Seeing a beautiful Hosta ravaged and devoured by the slug brigade almost puts me off growing Hostas. I considered digging them up and binning them such was my heartbreak at their enviable fate but compared to the joy they bring me, I decided to take arms against the slug invader and defend my beautiful Hostas. I now take a 4-pronged line of defence.
The first line of defence is to dig over the soil in Spring and to take out any little white eggs that emerges as the soil turn. Even if I can only find a few, it is an effective start.
The second strategy in the slug attack plan involves watering nematodes (more info coming soon on how to do this) into the soil. This is a time-consuming task but the process adds tiny microbes to the soil which work by attacking the slugs underground. It lasts for around 6 weeks but I figure if you get it on early enough in the Spring, it will reduce the multiplying slug army.
Thirdly, I scatter crushed eggshells around the base of the Hostas – this is supposed to be an uncomfortable surface for slugs to crawl over. I save eggshells from every egg used in our house all Winter so there’s a good supply there ready to form a slug barrier. We get our eggs locally from a friend who keeps chickens and as the eggshells eventually degrade into the ground, it adds a little, local, organic matter back into the soil.

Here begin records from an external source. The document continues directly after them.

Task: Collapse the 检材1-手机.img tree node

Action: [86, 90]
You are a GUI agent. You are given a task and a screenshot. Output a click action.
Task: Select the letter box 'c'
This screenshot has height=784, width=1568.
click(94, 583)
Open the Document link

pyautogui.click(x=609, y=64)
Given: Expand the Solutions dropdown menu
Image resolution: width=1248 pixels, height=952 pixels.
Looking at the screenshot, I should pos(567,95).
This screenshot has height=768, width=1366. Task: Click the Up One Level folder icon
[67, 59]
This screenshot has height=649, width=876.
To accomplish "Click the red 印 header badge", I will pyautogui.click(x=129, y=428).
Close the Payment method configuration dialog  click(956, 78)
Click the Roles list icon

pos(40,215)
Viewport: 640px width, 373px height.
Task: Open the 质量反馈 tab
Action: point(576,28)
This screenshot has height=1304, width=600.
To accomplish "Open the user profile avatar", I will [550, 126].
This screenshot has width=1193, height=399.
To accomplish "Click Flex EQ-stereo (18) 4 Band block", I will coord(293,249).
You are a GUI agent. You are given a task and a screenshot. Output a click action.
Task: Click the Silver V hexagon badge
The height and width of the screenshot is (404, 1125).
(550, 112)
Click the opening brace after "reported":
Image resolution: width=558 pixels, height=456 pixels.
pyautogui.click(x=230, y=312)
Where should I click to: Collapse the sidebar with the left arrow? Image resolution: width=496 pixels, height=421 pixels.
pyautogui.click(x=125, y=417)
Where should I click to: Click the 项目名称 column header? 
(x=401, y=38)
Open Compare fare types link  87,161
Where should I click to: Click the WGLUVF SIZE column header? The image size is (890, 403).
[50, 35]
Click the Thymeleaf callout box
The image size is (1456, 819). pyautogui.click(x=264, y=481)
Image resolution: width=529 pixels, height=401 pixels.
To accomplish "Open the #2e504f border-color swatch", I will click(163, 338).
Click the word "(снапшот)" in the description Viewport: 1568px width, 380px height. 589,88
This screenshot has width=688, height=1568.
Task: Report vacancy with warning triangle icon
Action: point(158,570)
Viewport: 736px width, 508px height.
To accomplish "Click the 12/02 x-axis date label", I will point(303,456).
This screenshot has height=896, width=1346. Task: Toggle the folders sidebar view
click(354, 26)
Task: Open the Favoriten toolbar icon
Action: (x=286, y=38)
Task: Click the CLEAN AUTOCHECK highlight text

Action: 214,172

And finally, I sink little beer traps into the soil filled with stale beer – you know the bits left in the bottom of the can or bottle. These work appaently as the slug is attracted to the smell of the beer and dives into their own little pub, only to drown in the good stuff- some would say that was a pretty good way to go!
Whether any of these methods work individually well, or even in combination against the Hosta invaders, they make me feel like at least I’m in the fight for the Hosta! And by way of accolade, last year’s Hostas were utterly majestic in form!